ドル/円:ドルに明るい材料で、買戻し入る

 地政学リスクの警戒感が続く中で、この日もドル/円は売り優勢のスタート。欧州時間に108.63円まで下落して、4営業日連続で安値を更新しました。しかし、NY時間になってトランプ大統領と米議会が債務上限の期限を12月まで延長することに合意したとの報道が伝わると、109.39円まで急速に反発。(チャート1)
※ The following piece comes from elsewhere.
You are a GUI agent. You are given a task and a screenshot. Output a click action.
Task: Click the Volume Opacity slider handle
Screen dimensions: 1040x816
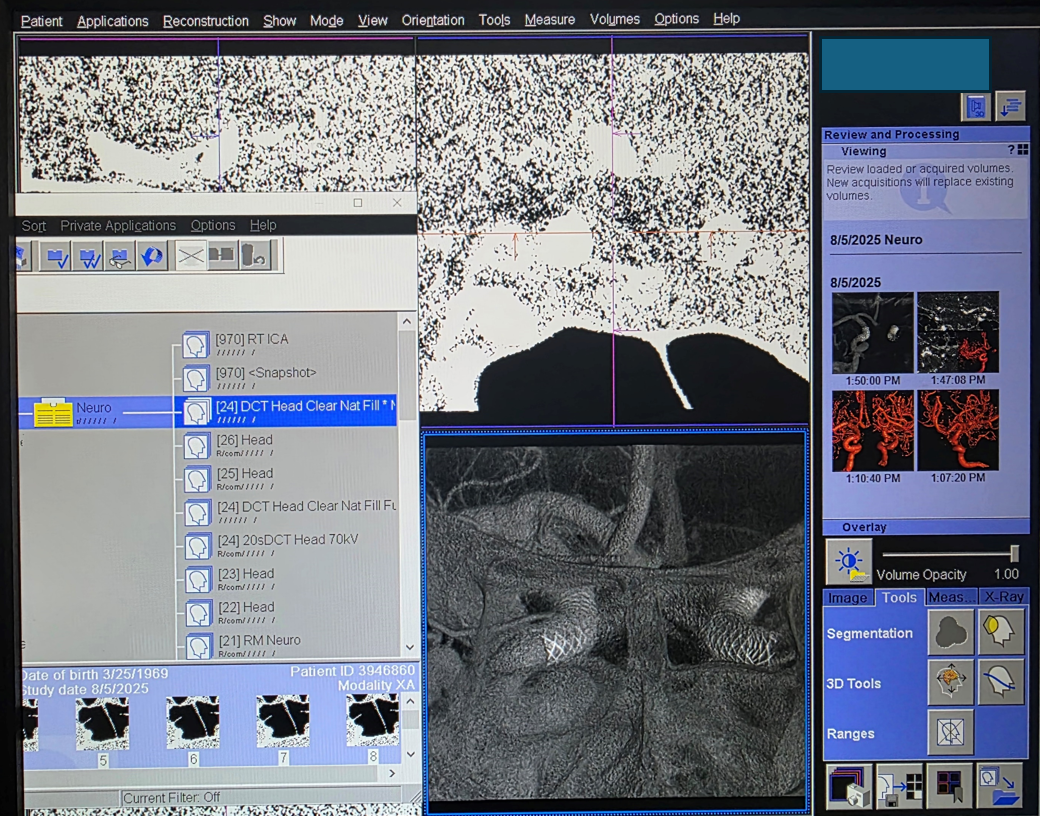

 期限延長によって、今月の政府機関の閉鎖という当面の危機は回避できましたが、問題を先送りしただけにしか過ぎず、ドルを悩ませる材料として今後も居座ることになるでしょう。FRB(米連邦準備理事会)のフィッシャー副議長が、健康上の理由で10月中旬に辞任するとの発表がありました。FRBの重鎮であり、またタカ派として知られるフィッシャー副議長がいなくなることで、FOMC(連邦公開市場委員会)は、利上げに対してさらに慎重になるとの見方があります。

 

カナダ:予想外の利上げ!カナダ/円は年初来高値をつける

 カナダ銀行は、大方の予想に反して利上げを実施。政策金利を0.25%引き上げ、1.00%に決定しました。声明では、カナダ経済の先行きに自信を示し、金融緩和政策が不要になったことを表明しました。据え置きを予想していたマーケットはカナダに殺到。カナダ銀行が、最近の通貨高に対して強い警戒を示さなかったこともカナダ買いにつながりました。ドル/カナダは、2015年6月以来の水準まで下落(カナダ高)、カナダ/円は年初来高値を更新しました。(チャート2)

 

ユーロ:今日はECB会合。ドラギ総裁は、量的緩和終了を宣言するか? 

 本日は、今週のハイライトであるECB(欧州中央銀行)会合が開かれます。ECBは、政策金利を現行水準に据え置く予定。一部報道によると、ECBは量的緩和終了に向けていくつかのシナリオを検討しているが、まだ最終案がまとまっていないとのこと。そのため、今回はマーケットが期待している量的緩和の縮小についての発表はなく、仮にあったとしても、具体的な開始時期が示されることはないと思われます。

今日の注目指標

今日は、ECB会合のほかにも、欧州の第2四半期GDP(確定値)の発表があります。また、明日の朝には、日本の貿易収支、そしてGDP(改定値)が発表されます。